[Stored data entries]
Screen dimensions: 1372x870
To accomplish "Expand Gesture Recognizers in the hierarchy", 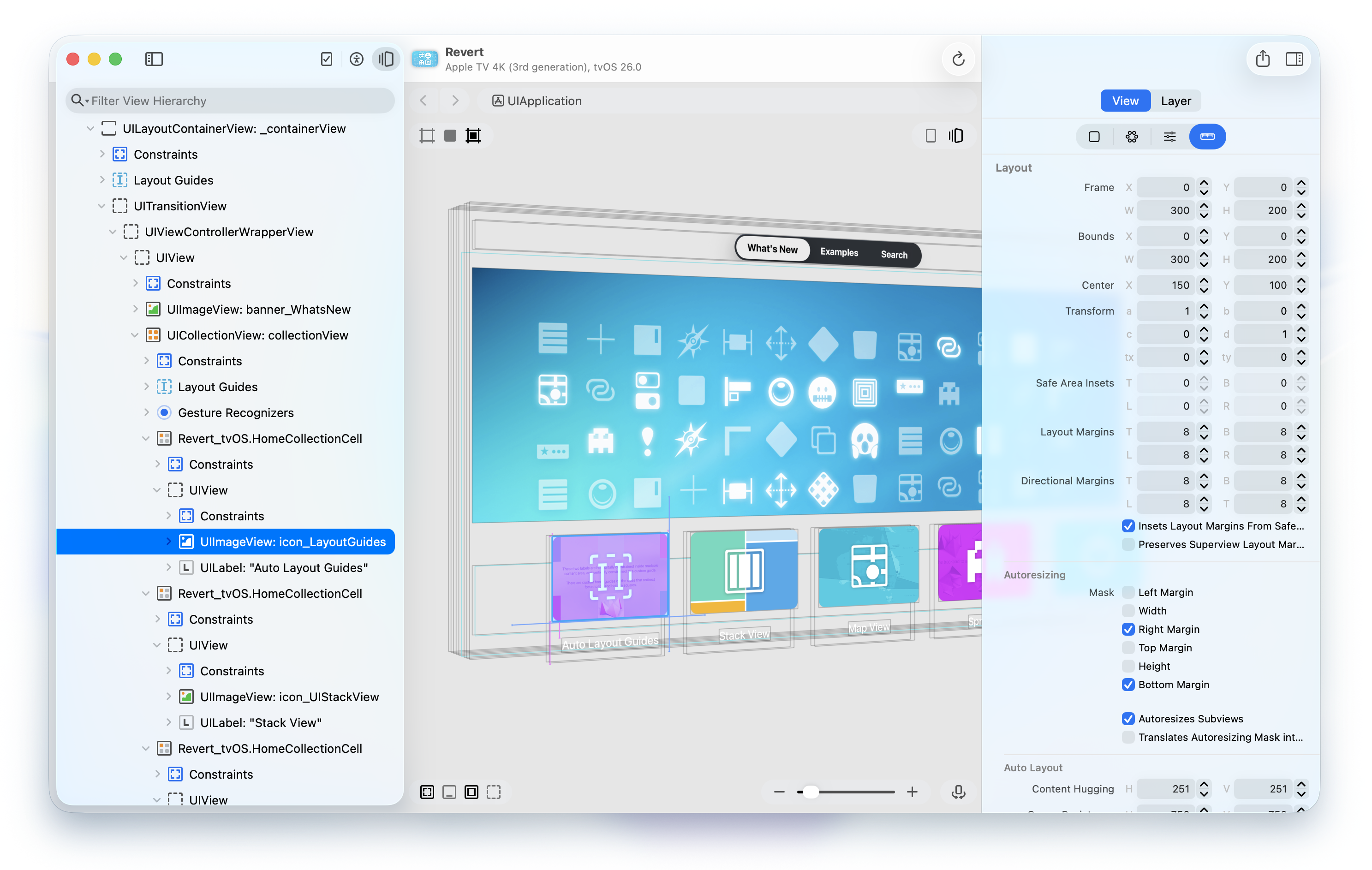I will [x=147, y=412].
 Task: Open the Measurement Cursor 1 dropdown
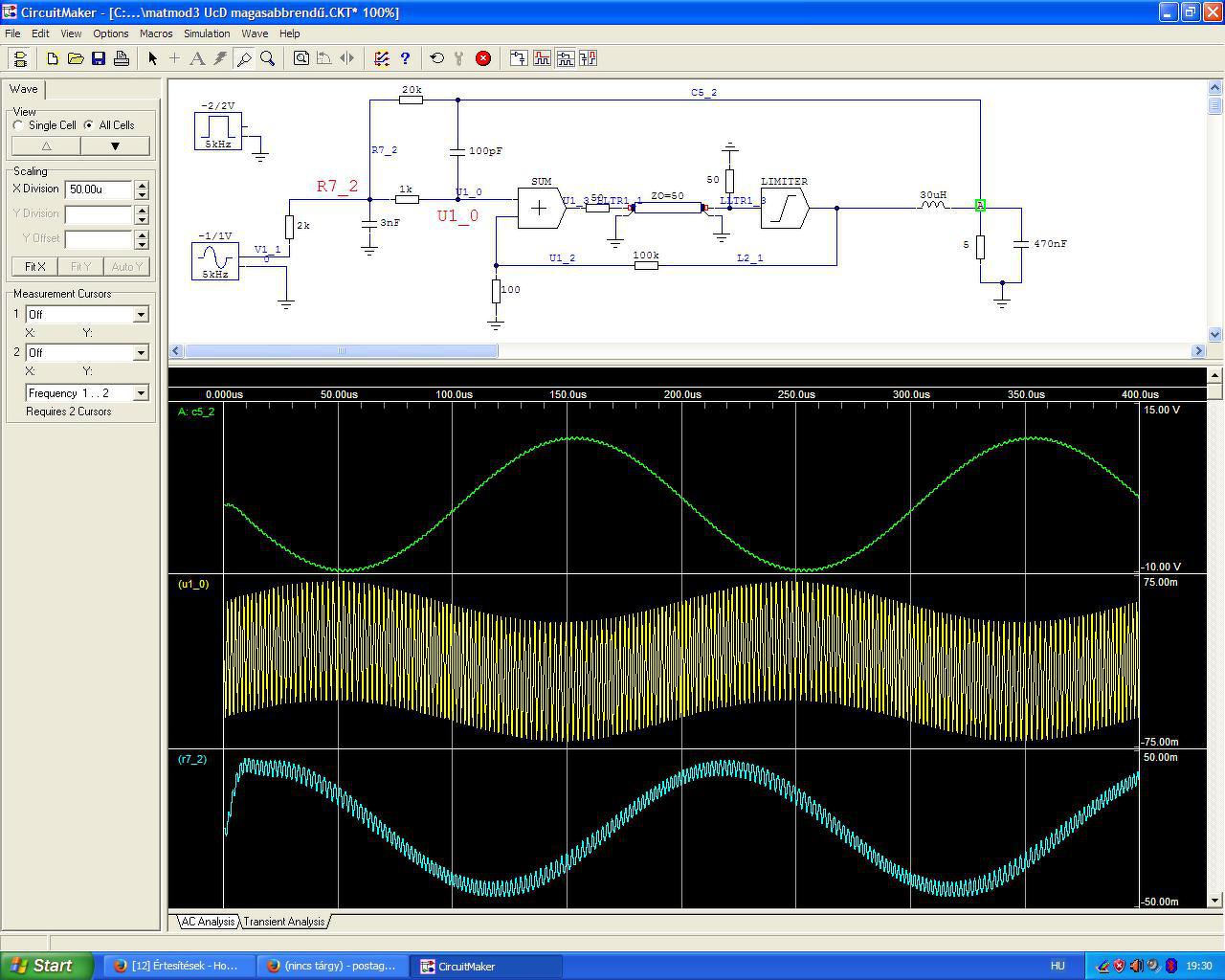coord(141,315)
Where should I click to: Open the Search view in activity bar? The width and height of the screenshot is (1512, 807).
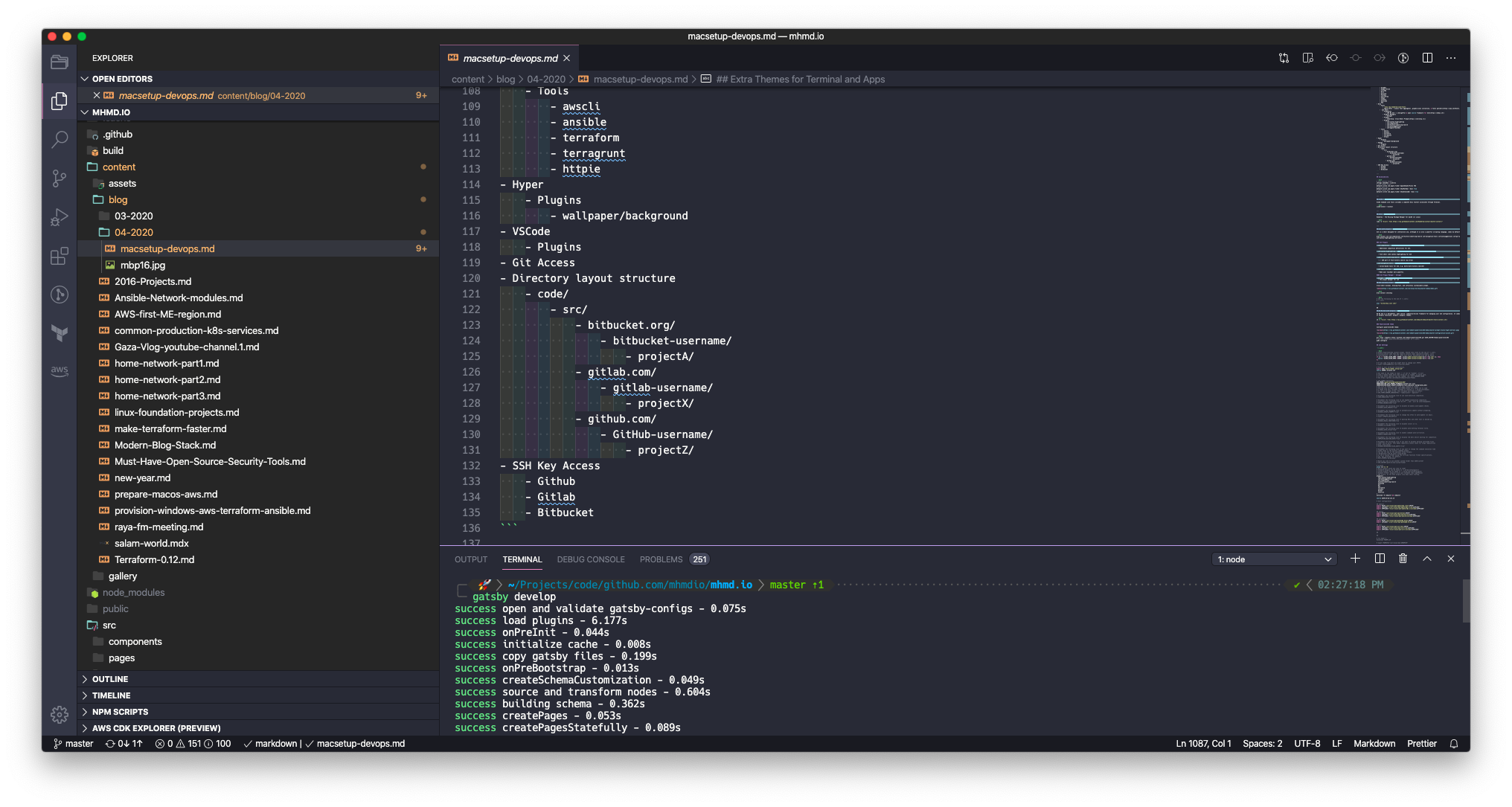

**THE TASK**.
Reproduce the lines from the one containing "Task: Open the Measurement Cursor 1 dropdown" through the end of the listing, inclusive, switching "dropdown" to "drop-down list" and keeping everything else the same. Omit the pictures from your answer.

**SOLUTION TO THE PROBLEM**.
 Task: Open the Measurement Cursor 1 drop-down list
coord(141,315)
Where should I click to: Open the Search view in activity bar? The width and height of the screenshot is (1512, 807).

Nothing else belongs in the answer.